En su Sermón de la Montaña, Jesús dio seis “antítesis”, seis afirmaciones que parecen contradecir enseñanzas de la Antigua Ley. Cuatro de ellas aparecen en el evangelio de hoy. Pero al introducir estas antítesis, Jesús aclara que no las contradice, sino que las eleva a un nivel superior. “No penséis que he venido a abolir la ley y los profetas; no he venido a abolirlos, sino a darles cumplimiento”.

En ellos, Jesús revela el nivel superior de moralidad que nos impone el Evangelio. Mientras que la Antigua Ley se centraba más en la moral social -al menos tal como se llegó a entender-, la Nueva Ley nos exige la conversión interior, que es el fundamento esencial de la vida en sociedad. La Antigua Ley nos decía que no matásemos ni cometiésemos adulterio; regulaba el matrimonio y, como parte de él, permitía el divorcio; prohibía los juramentos falsos; establecía nociones básicas de justicia y fijaba límites claros entre vecinos y enemigos.

Plenitud de la Ley

Pero Jesús enseña (de un modo que alude a su divinidad: sólo Dios puede modificar una ley que Dios reveló primero) que debemos vivir las actitudes interiores que son el fundamento de estos preceptos. Para evitar matar, debemos resistir la ira interior que lleva a la violencia y buscar la reconciliación temprana que impide que los problemas se agraven. Para evitar el adulterio, debemos buscar la pureza de corazón que nos lleva a respetar la dignidad de los demás, en particular de las mujeres. Esto puede requerir acciones radicales para resistir el pecado y sus ocasiones – de ahí las metáforas de arrancarse el ojo o cortarse la mano.

A continuación, Jesús ofrece una nueva visión del matrimonio en la que las mujeres no pueden ser simplemente descartadas. El matrimonio es indisoluble y divorciarse del cónyuge para casarse con otro es adulterio. A continuación, insiste en una profunda actitud de veracidad; debemos decir simplemente “sí” o “no” sin hacer juramentos innecesarios.

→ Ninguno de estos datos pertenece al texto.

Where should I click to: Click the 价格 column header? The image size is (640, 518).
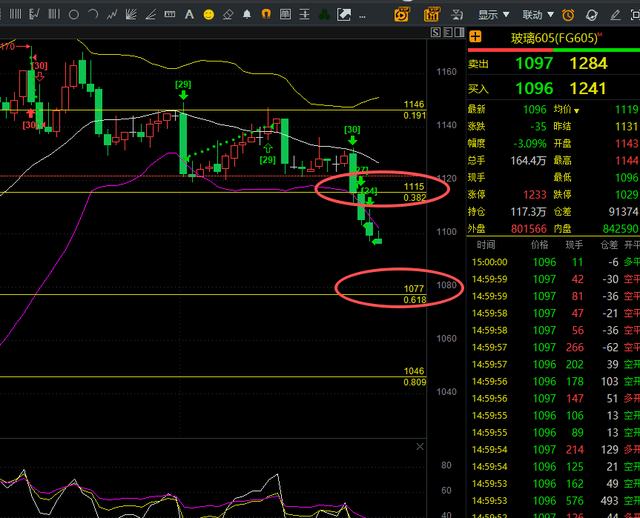(540, 244)
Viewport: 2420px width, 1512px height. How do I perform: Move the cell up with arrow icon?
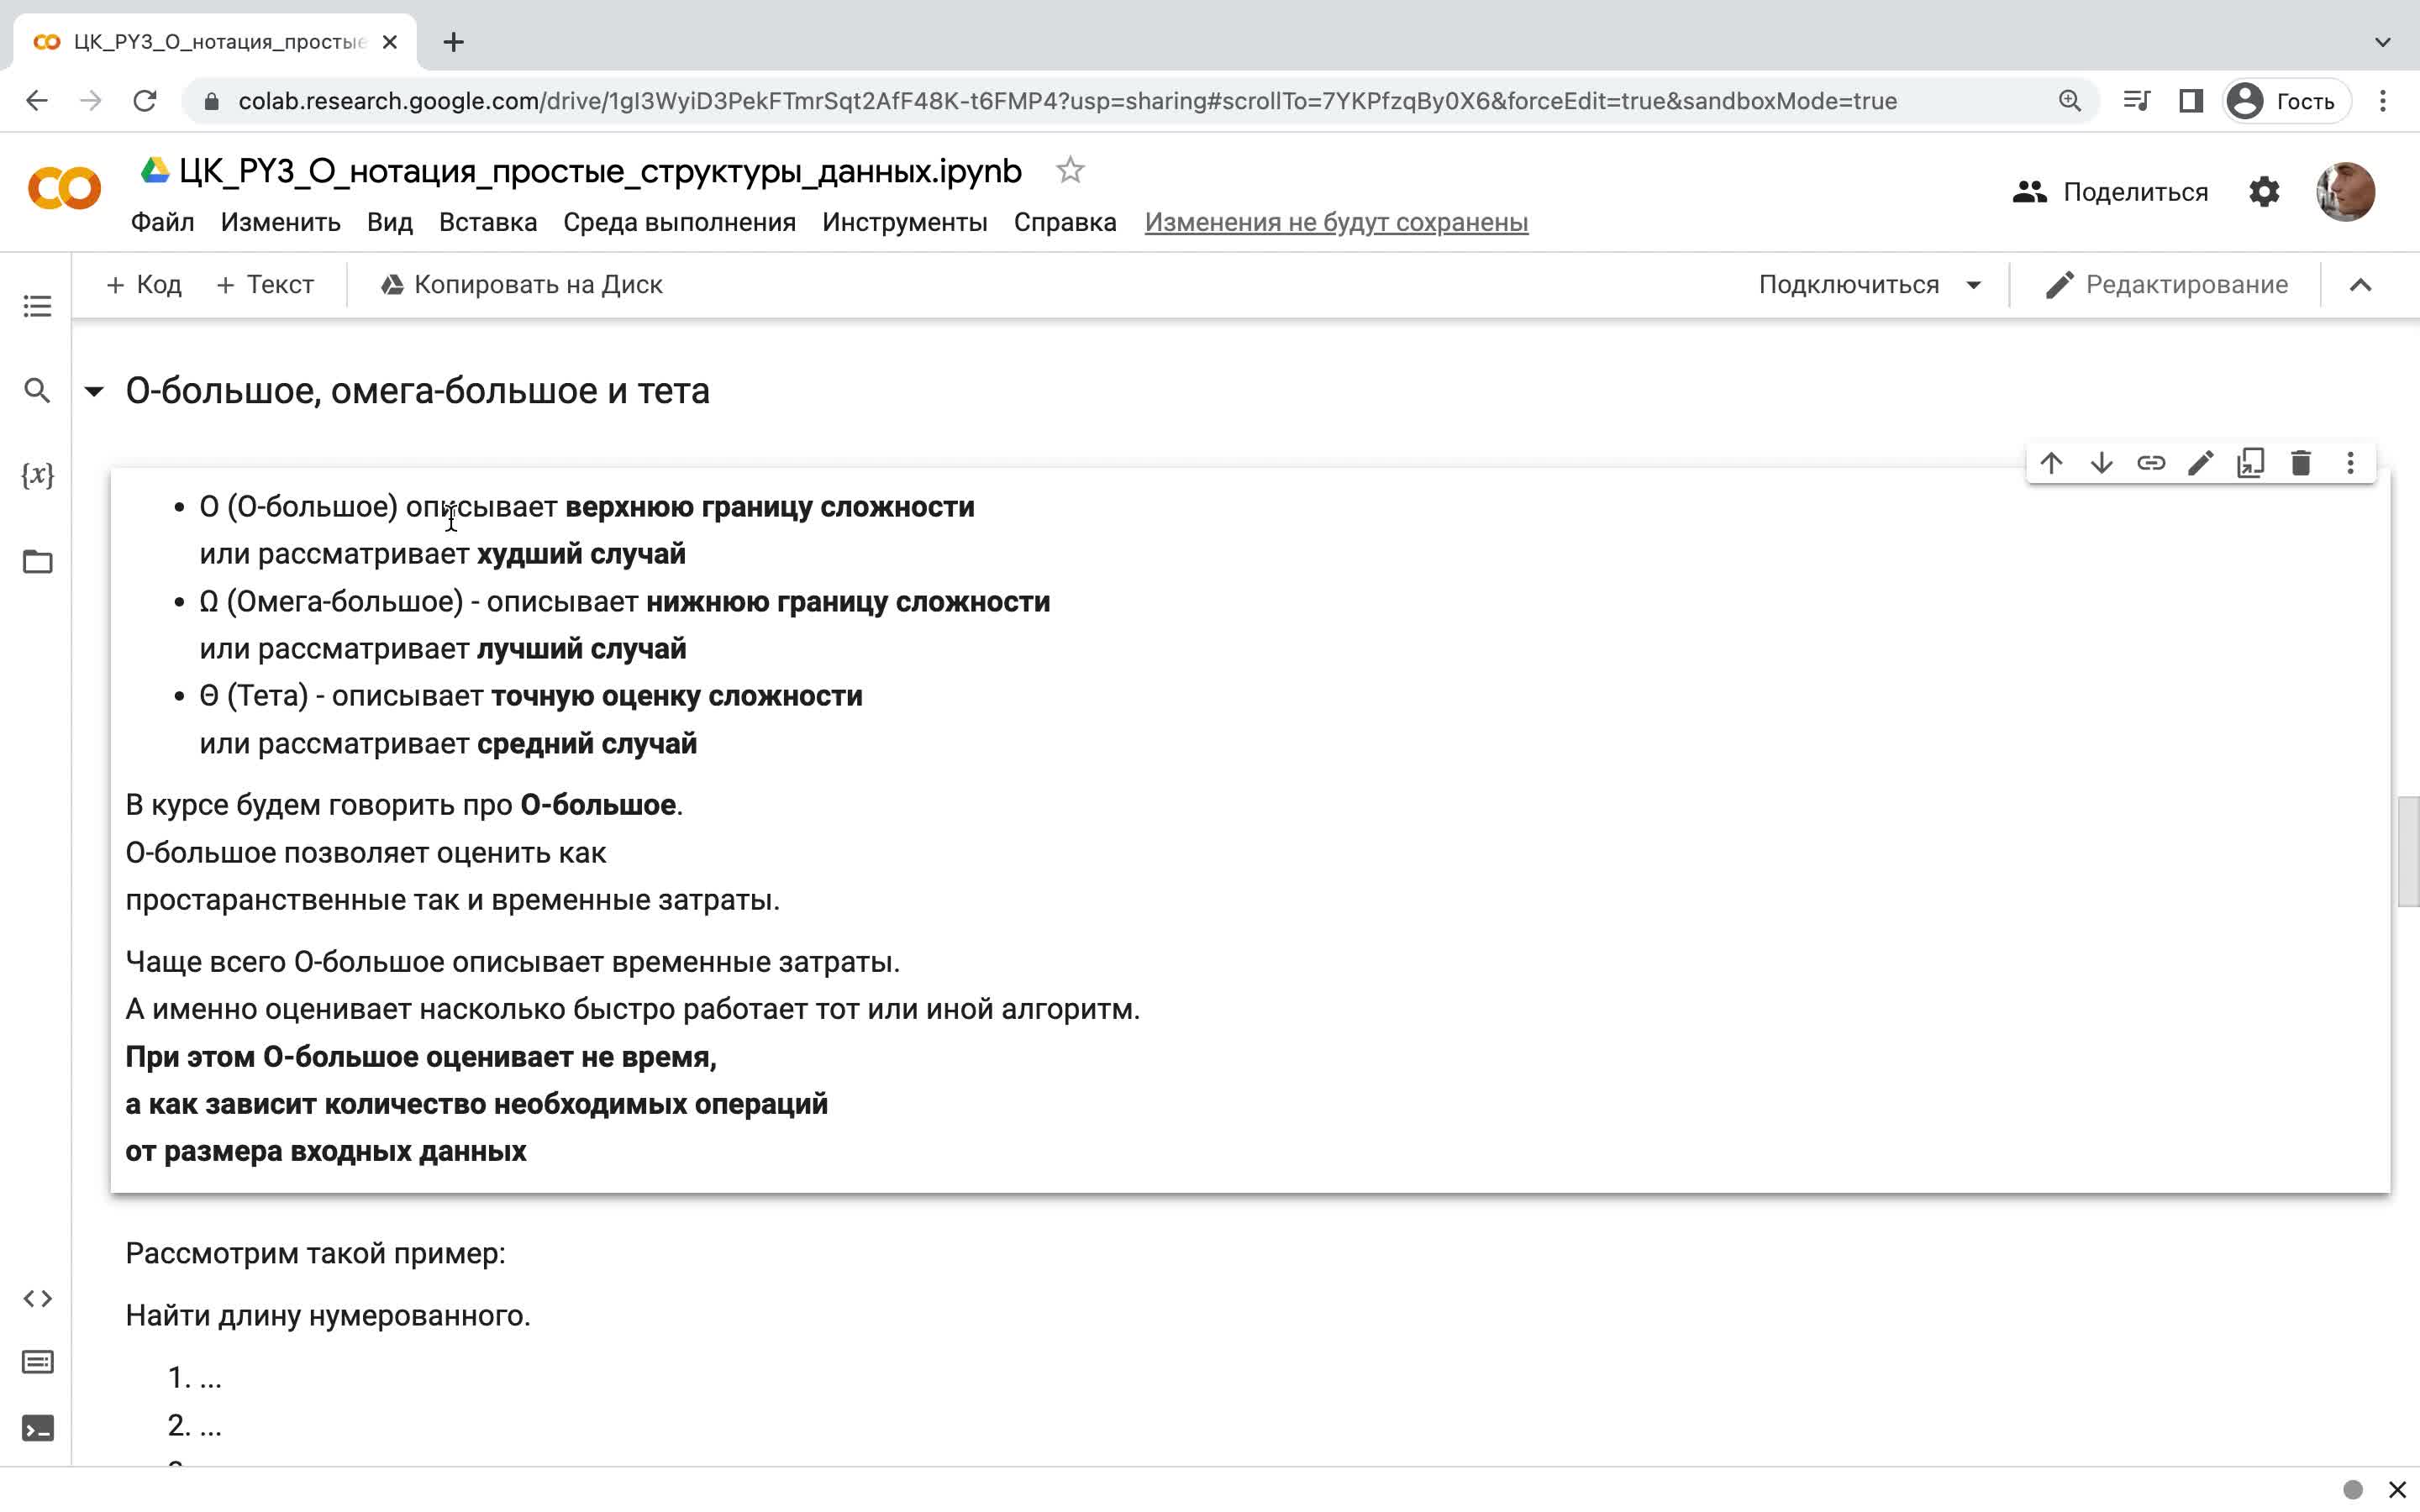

Las dos antítesis siguientes (que no aparecen en el evangelio de hoy) nos invitan a abandonar todo deseo de venganza, prefiriendo sufrir un agravio a infligirlo, y a no hacer ya distinción entre enemigo y prójimo. Incluso debemos amar a quienes nos son hostiles.

Hay que vivir la Antigua Ley, pero de un modo más profundo, más interior, con una “justicia superior a la de los escribas y fariseos”, apuntando a la conversión interior, no a la corrección exterior. La ley no debe relajarse en sus requisitos esenciales, sino en sus aplicaciones contingentes. Ya no practicamos la circuncisión ni los sacrificios de animales, pero debemos dedicarnos a Dios en cuerpo y alma.

La mansedumbre y la pureza de corazón, la fidelidad absoluta en el matrimonio, una profunda veracidad, el rechazo de cualquier deseo de venganza y la disolución de la distinción entre prójimo y enemigo… Éstos son los fundamentos de una vida social pacífica, que surge de la paz en nuestras almas.